Императрица указала издателям на их молодость, объясняя ею непочтительное отношение к власти, их запальчивую критику благодетельных порядков, установленных в государстве ею, самой просвещенной монархиней в Европе. Екатерина предупредила об опасности вольнодумных идей и пагубных плодах мечтаний о равенстве. Снисходительно отозвалась о драматических опытах молодых сочинителей (ведь она сама была автором комедий и трагедий) и советовала им продолжать далее развивать свои таланты в этом направлении, руководствуясь правилами религии и преданностью престолу. Но тут же она заметила с ласковой улыбкой, что сочинения, оскорбительные и расшатывающие нравы благочестия, могут повлечь за собой самые губительные последствия. На этом аудиенция прекратилась. Перед Крыловым и Клушиным бесшумно распахивались позолоченные и инкрустированные двери больших и малых зал, и лакеи в придворных ливреях молча указывали путь к выходу.
По городу распространились слухи. Никто толком не знал, о чем беседовала императрица со строптивыми сочинителями. Упорно утверждали, что они отправлены для усовершенствования в науках в чужие края.
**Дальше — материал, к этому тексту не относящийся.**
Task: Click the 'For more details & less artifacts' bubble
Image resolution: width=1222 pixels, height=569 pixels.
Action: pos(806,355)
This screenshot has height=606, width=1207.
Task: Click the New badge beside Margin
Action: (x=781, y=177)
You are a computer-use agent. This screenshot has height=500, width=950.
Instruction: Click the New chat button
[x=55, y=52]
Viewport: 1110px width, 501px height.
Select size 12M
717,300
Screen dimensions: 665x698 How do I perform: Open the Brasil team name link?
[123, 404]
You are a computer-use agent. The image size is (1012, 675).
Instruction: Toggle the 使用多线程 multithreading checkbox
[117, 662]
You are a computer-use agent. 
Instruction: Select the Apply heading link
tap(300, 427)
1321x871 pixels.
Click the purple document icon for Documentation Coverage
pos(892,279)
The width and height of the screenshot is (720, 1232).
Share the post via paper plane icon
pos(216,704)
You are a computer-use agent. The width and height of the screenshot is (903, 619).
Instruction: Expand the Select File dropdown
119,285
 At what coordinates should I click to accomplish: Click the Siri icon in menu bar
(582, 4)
Дотошный собиратель слухов и летописец тех лет, тульский помещик, друг Новикова, Андрей Тимофеевич Болотов записал в своем «Памятнике протекших времен»: «За несколько лет до сего, при случае издания в Петербурге журнала „Российского Меркурия“ прославились в нашем ученом свете два молодые россиянина: Крылов и Клушин. Как при конце сего журнала упомянуто было, что они, по воле императрицы, отпущены путешествовать в чужие края, то все и почитали их теперь находящимися в путешествии в ожидании от них таких же любопытных описаний, как от Карамзина; но в том вся публика обманулась. Они остались и не поехали по причине, что промотали денежки взятые».